Ces tirs sont-ils une réponse aux exercices militaires annuels conjoints entamés par Séoul et Washington la semaine dernière, exercices qui ne manquent jamais de provoquer la colère du régime nord-coréen, doté de l'arme nucléaire? Pyongyang avait en tout cas menacé ses ennemis de représailles "sans merci".
Le nord ambitionne de mettre au point un missile intercontinental balistique (ICBM) capable de porter le feu nucléaire sur le continent américain, mais le président Donald Trump a promis que cela ne se produirait pas.
D'après Séoul, Pyongyang a tiré quatre missiles en mer Orientale (mer du Japon). La Corée du Sud comme l'allié américain sont en train "d'analyser" ces tirs "de près".
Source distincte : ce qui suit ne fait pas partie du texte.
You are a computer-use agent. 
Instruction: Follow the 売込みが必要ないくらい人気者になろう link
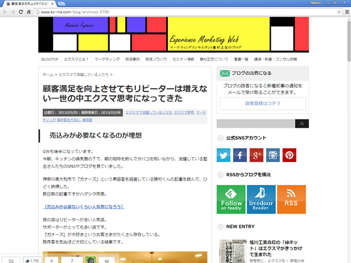84,207
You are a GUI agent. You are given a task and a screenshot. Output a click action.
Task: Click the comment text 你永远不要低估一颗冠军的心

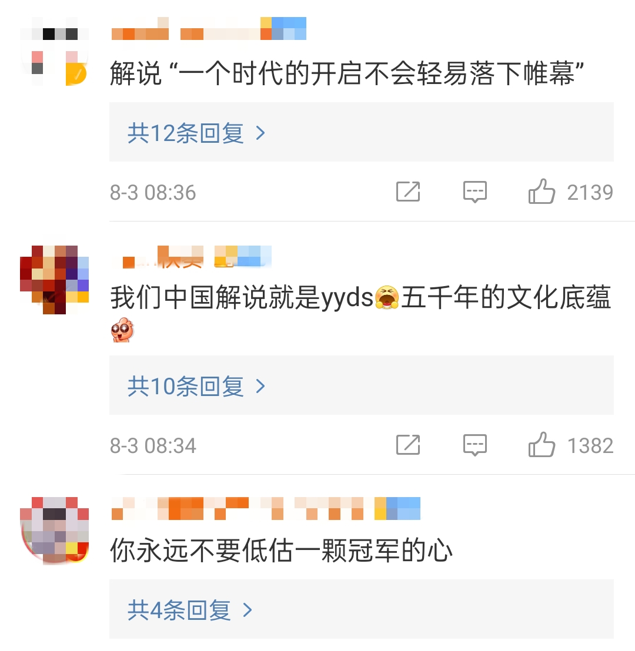pyautogui.click(x=282, y=551)
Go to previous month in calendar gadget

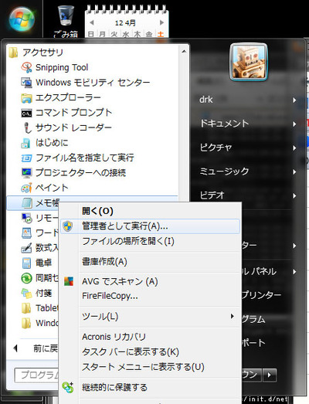91,22
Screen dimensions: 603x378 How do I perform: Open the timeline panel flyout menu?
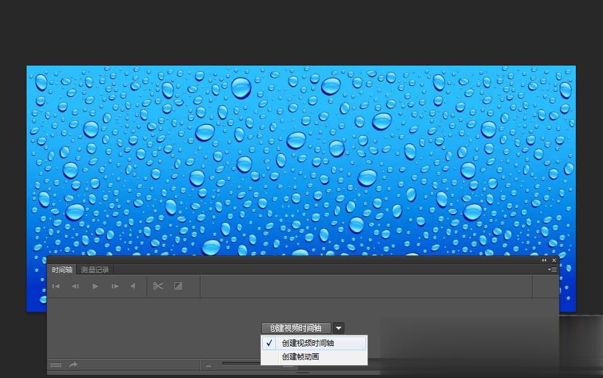click(552, 270)
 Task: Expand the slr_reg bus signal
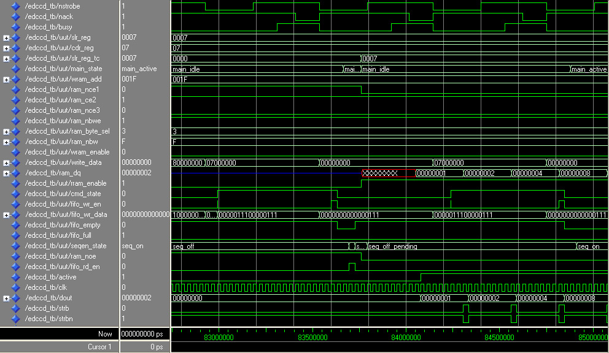tap(6, 37)
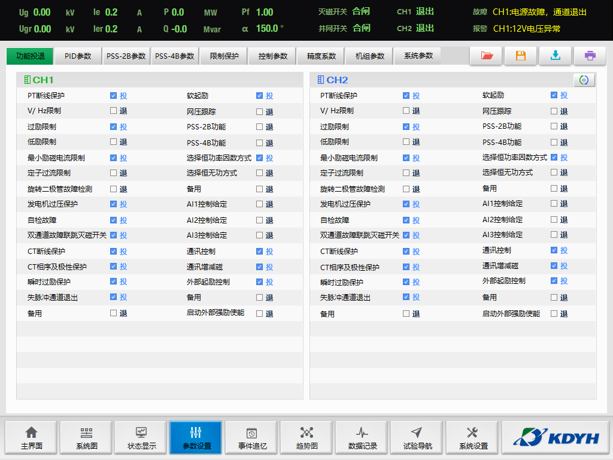Toggle CH2 软起励 checkbox

[x=554, y=95]
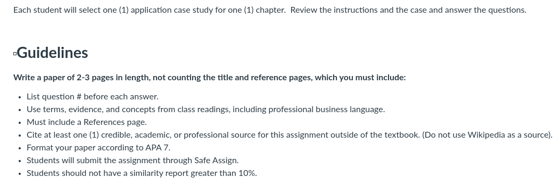Click the 'Cite at least one (1) credible' line
Viewport: 554px width, 194px height.
coord(290,135)
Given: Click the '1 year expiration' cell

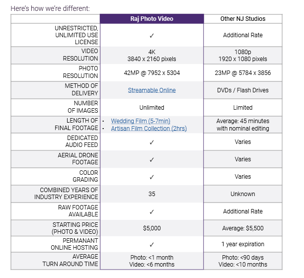Looking at the screenshot, I should (x=243, y=244).
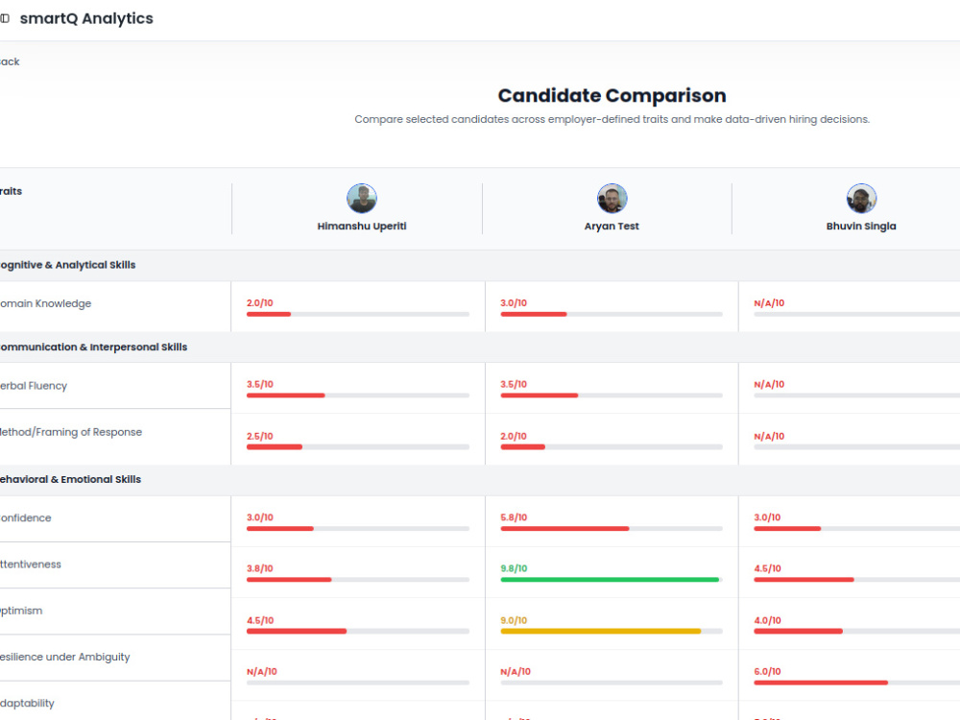Open Himanshu Uperiti's profile avatar
This screenshot has width=960, height=720.
[x=362, y=199]
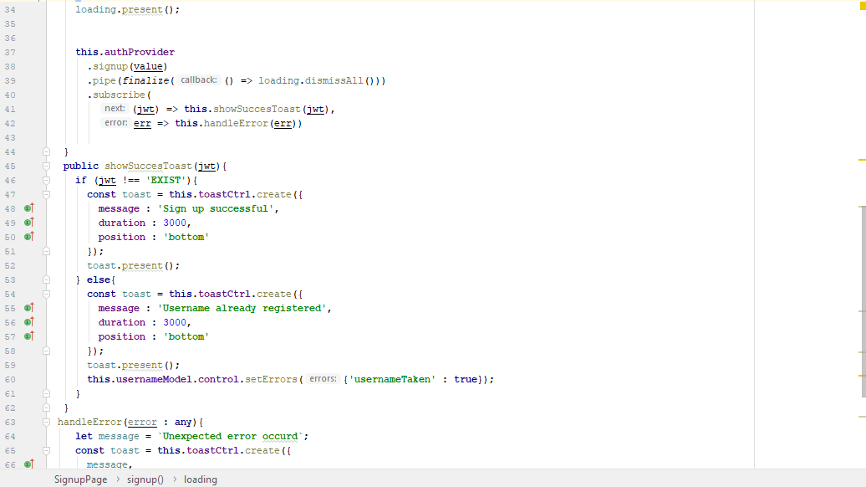
Task: Click the gutter icon beside 'position : bottom' line 50
Action: pyautogui.click(x=28, y=237)
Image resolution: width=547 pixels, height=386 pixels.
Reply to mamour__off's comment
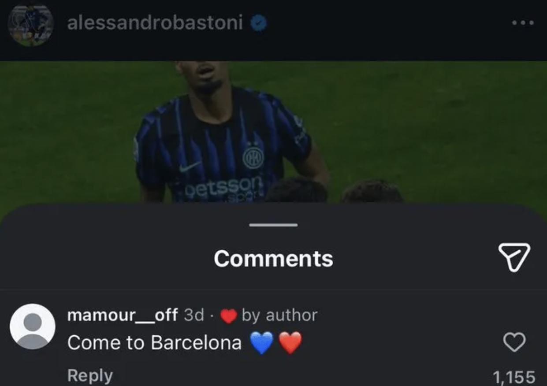(90, 375)
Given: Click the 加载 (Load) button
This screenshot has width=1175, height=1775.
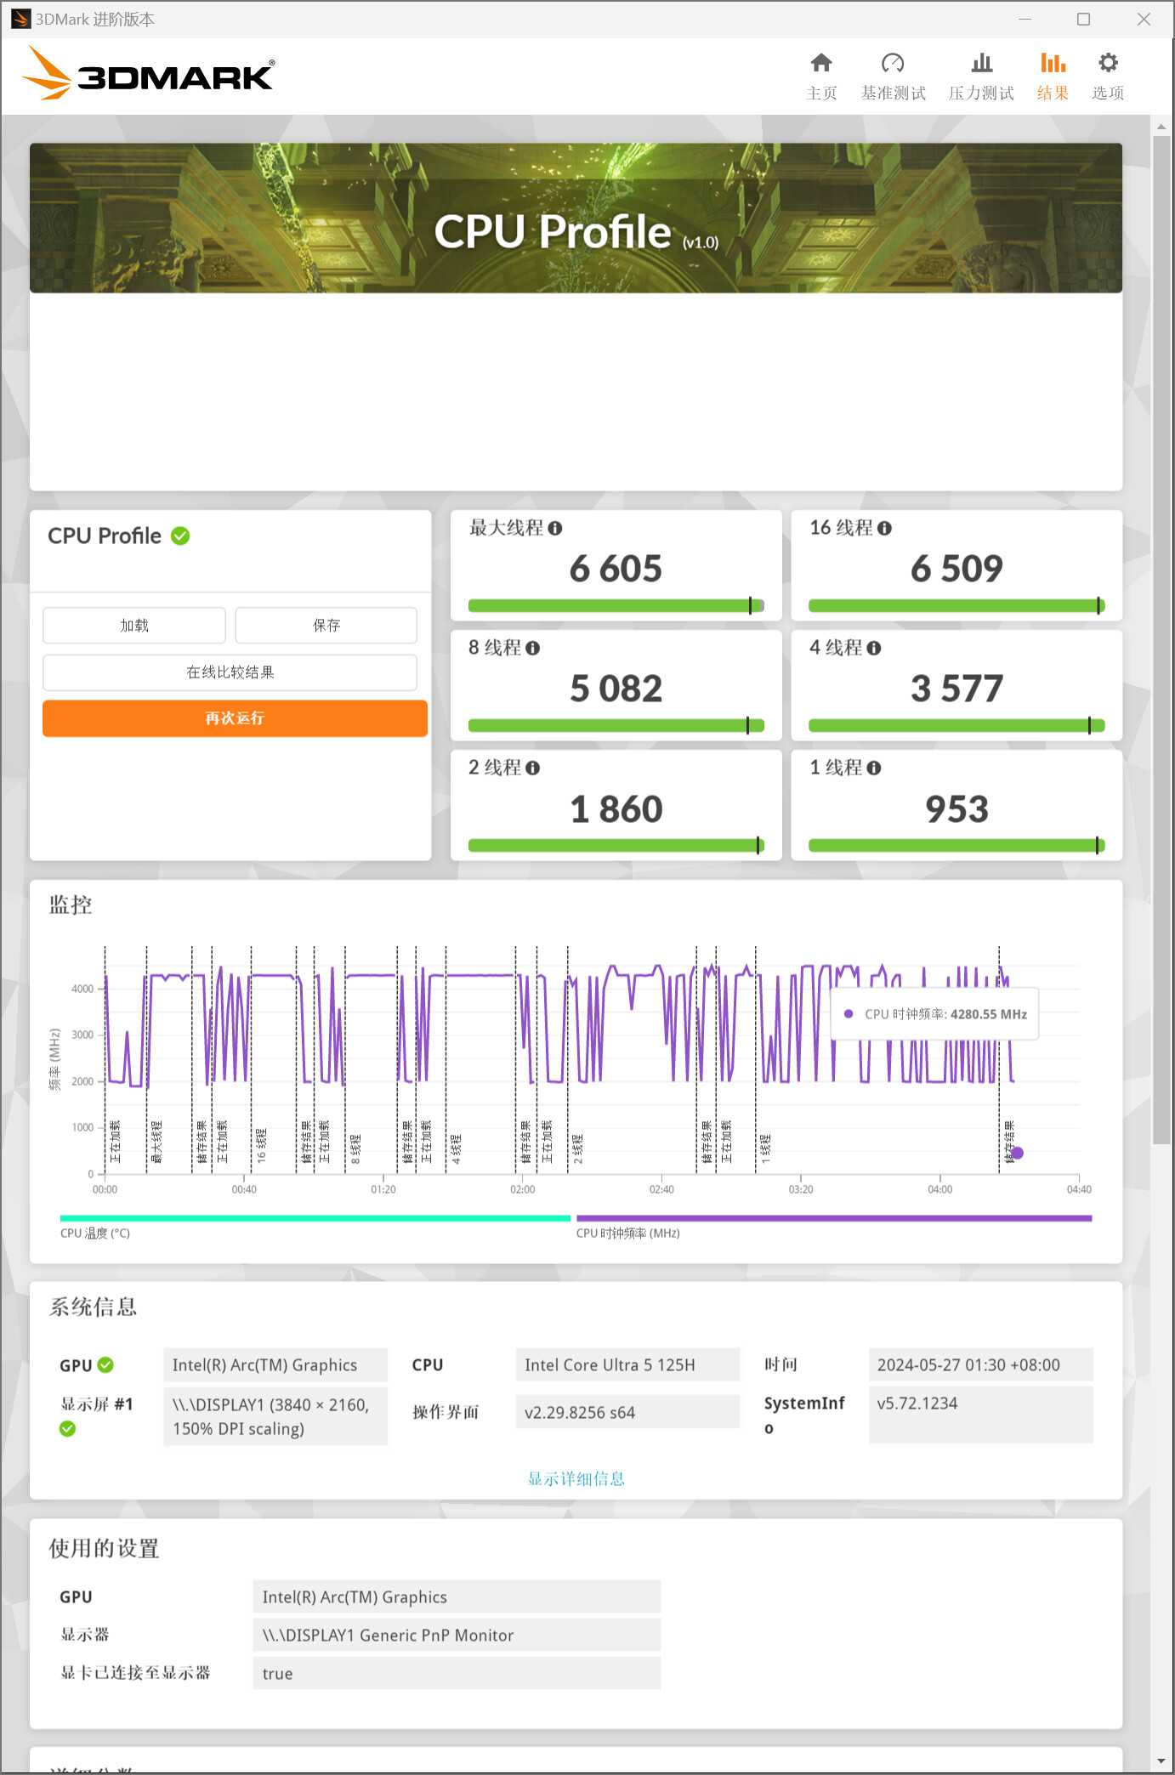Looking at the screenshot, I should 134,626.
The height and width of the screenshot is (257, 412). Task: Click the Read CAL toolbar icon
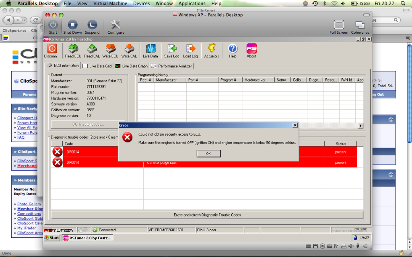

Les engins ont parcouru un millier de kilomètres, atteignant une altitude de 260 kilomètres, a expliqué un porte-parole de l'état-major interarmées sud-coréen. Il a jugé peu probable qu'il s'agisse d'ICBM.
Le Premier ministre japonais, Shinzo Abe, a précisé que trois missiles étaient tombés dans la zone économique exclusive (ZEE) du Japon, qui s'étend jusqu'à 200 milles nautiques (370 kilomètres) de ses côtes.
Si la Corée du Nord multiplie les tirs de missiles, c'est la seconde fois uniquement que des engins nord-coréens s'abîment dans la ZEE japonaise.
"Les tirs répétés de la Corée du Nord sont un acte de provocation pour notre sécurité", a déclaré M. Abe, parlant de "nouveau degré de menace". "Nous ne pouvons en aucun cas tolérer cela".
A Séoul, le président par intérim Hwang Kyo-Ahn a réuni en urgence le Conseil de sécurité nationale, jugeant que les provocations nord-coréennes représentaient "une menace immédiate et réelle" pour son pays.